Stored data
########

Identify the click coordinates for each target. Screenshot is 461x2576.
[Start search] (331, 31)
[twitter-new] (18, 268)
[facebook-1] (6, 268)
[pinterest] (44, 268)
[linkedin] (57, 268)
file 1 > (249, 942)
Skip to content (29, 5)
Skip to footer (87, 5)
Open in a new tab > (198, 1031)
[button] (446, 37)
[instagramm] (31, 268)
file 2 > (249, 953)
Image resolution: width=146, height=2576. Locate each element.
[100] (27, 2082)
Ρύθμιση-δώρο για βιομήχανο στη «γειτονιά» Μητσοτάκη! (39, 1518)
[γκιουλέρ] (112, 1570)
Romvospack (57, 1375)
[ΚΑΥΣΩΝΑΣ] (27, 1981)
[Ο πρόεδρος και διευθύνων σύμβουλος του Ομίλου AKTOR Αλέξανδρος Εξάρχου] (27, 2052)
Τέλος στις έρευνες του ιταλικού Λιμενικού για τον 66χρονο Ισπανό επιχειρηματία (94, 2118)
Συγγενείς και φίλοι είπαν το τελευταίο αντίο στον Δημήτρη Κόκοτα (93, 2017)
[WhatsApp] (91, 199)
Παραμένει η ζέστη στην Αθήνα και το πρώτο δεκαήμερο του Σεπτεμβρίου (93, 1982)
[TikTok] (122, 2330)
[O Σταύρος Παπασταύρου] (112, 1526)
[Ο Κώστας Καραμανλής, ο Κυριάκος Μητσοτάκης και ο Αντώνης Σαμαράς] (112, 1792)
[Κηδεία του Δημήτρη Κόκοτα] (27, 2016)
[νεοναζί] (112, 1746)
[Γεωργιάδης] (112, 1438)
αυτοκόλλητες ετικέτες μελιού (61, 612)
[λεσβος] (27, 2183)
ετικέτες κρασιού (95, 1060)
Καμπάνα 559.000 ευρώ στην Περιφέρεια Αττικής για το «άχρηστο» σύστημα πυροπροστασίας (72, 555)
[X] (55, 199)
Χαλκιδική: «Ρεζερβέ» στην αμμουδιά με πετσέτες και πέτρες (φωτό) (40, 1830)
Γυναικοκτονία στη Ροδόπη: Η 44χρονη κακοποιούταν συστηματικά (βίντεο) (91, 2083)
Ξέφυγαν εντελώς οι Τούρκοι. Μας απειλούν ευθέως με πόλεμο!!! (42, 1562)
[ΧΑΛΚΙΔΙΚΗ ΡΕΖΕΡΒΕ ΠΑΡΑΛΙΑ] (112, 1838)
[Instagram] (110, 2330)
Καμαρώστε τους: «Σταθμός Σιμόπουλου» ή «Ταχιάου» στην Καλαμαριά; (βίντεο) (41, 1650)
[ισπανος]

########

[WORK ORDER] Search the lines above for the string "στην" and copy each line that has it.

[WRITTEN RESPONSE]
Παραμένει η ζέστη στην Αθήνα και το πρώτο δεκαήμερο του Σεπτεμβρίου (93, 1982)
Καμπάνα 559.000 ευρώ στην Περιφέρεια Αττικής για το «άχρηστο» σύστημα πυροπροστασίας (72, 555)
Χαλκιδική: «Ρεζερβέ» στην αμμουδιά με πετσέτες και πέτρες (φωτό) (40, 1830)
Καμαρώστε τους: «Σταθμός Σιμόπουλου» ή «Ταχιάου» στην Καλαμαριά; (βίντεο) (41, 1650)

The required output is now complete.